§ LISTED ENTRIES
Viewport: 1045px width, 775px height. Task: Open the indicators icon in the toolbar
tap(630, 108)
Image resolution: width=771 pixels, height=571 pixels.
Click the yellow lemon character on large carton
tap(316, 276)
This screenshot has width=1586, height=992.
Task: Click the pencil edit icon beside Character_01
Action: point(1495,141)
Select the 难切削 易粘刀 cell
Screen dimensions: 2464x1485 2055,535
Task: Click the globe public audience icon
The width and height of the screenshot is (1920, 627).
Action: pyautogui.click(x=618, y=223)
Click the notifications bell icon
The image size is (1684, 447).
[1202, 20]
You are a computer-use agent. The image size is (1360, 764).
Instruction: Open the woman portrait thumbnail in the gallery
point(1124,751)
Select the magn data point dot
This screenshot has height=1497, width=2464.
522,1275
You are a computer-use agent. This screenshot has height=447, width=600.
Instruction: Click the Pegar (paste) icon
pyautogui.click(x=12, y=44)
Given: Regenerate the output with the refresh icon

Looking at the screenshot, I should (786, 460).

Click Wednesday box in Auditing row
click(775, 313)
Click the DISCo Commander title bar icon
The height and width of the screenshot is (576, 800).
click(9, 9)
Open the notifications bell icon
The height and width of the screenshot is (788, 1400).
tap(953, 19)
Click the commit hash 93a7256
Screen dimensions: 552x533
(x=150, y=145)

§ ASSIGNMENT
Find the word "bell" in the material, then list each line that holds it.

§ RESPONSE AREA
Click the notifications bell icon
Open the notifications bell icon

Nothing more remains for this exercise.